A while back I made a start on building the client using WPF, the Windows Presentation Foundation. It only made sense to give it a shot since the whole MUD is based on C# and .NET.
That effort stalled due to a roadblock or two, probably because I didn’t know about routed events and partly because I didn’t understand RegEx very well. I have a better handle on regular expressions thanks to spending some time with the Django web framework.
In the process of trying to rework the C++/wxWidgets-based client to support the new tiled map graphics I’ve experienced a lot of pain. The kind of pain that can only be explained by the fact that a string is not a first-class object in C++ and that text parsing can get to be unbearable when you have a complex stream over TCP.
That has prompted me to take a look at the WPF version of the client again. Rather than being based on some ugly recursive character-by-character text processing code, it’s based primarily on regular expressions — one to parse out the ANSI codes, and one to process the XML tags for the various client data (life meter, map info, room description, etc.). The first one was done when I left off, but the second piece hadn’t been started yet. Well, it’s in place now and I can continue building the rest of the newer client.

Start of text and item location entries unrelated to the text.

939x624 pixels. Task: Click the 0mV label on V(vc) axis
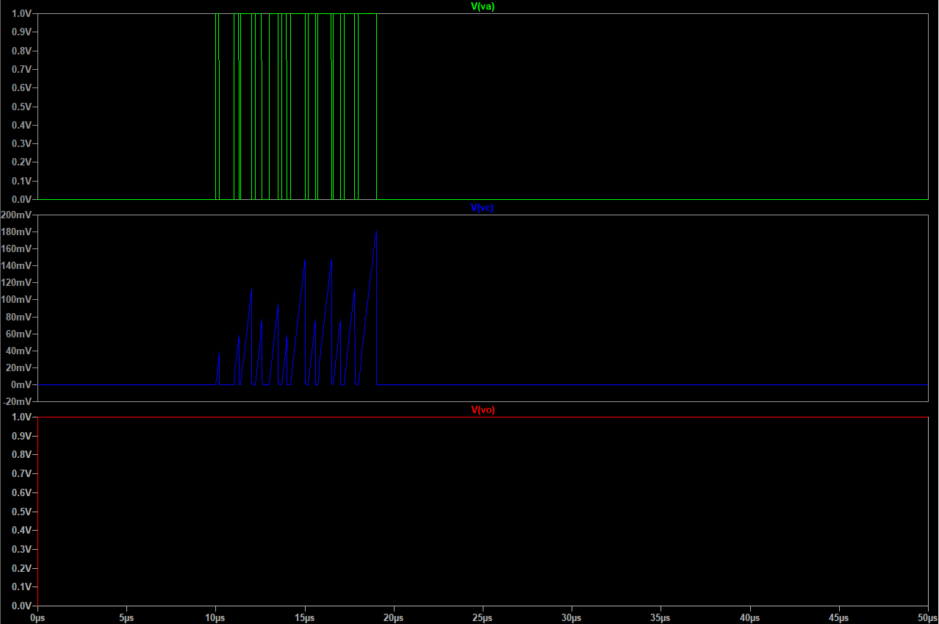click(x=21, y=384)
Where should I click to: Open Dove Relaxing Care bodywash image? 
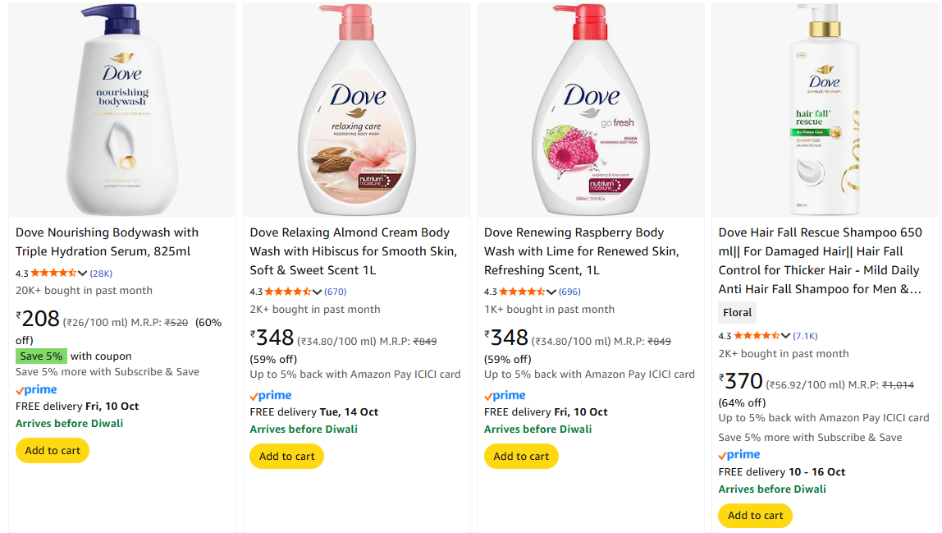[x=357, y=110]
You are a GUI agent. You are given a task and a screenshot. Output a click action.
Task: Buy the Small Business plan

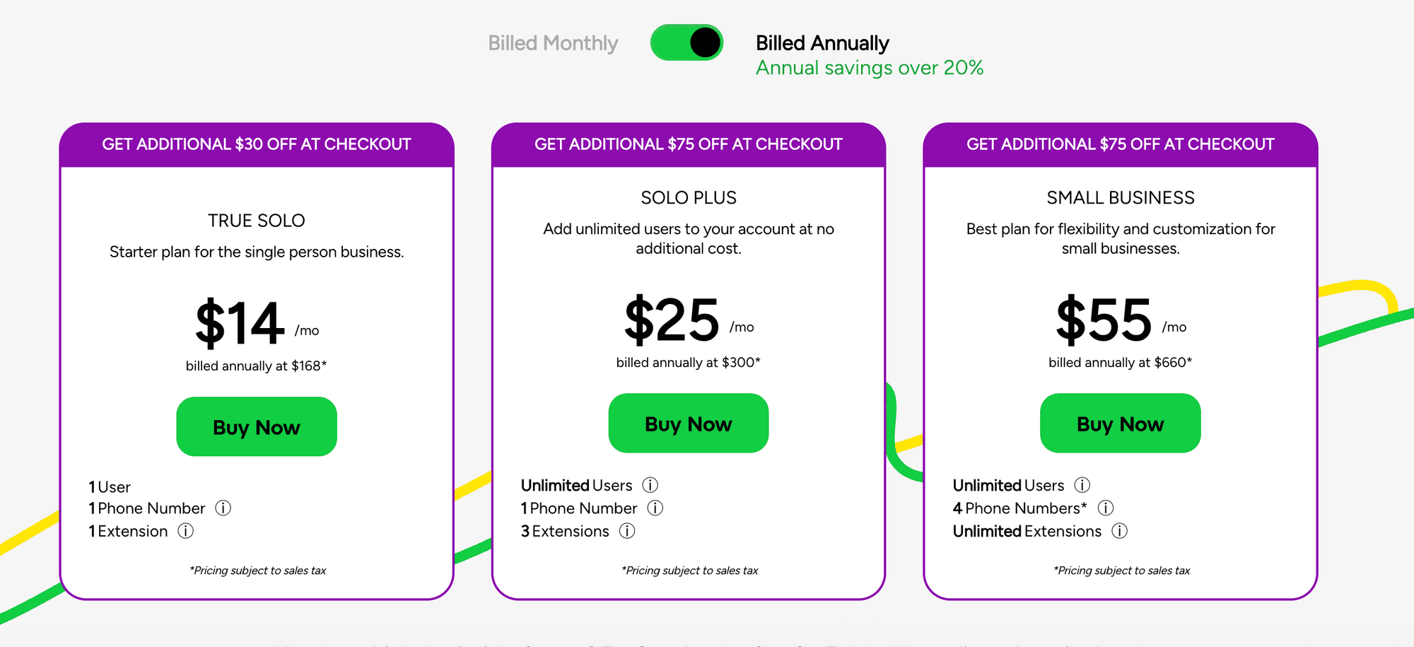click(1121, 423)
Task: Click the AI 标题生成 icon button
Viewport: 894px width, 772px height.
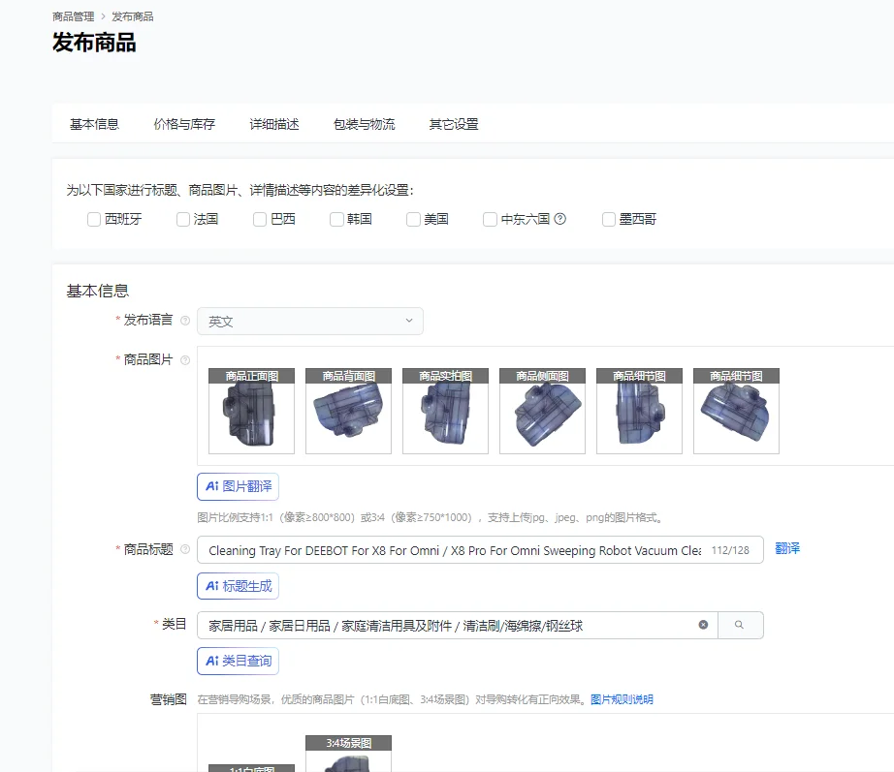Action: point(238,585)
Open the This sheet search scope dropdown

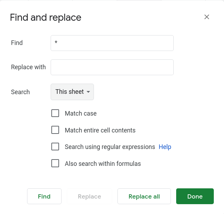click(x=72, y=92)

Getting the WPF version up to and past the usability of the wxWidgets version will probably be faster than untangling the text parsing in the spaghetti code.
The .Net regex are really powerful, but if your parsing structured data like formatting tokens, or especially XML a lexer/parser will give better (performance) results. If you are controlling both ends, you know the source will be “good”.
True. In this case performance isn’t much of a concern because we’re dealing with a data stream that averages out to less than 9600 baud for the life of a session (though it will burst much higher in spam battles). The convenience and power combination of regex is ideal for this app.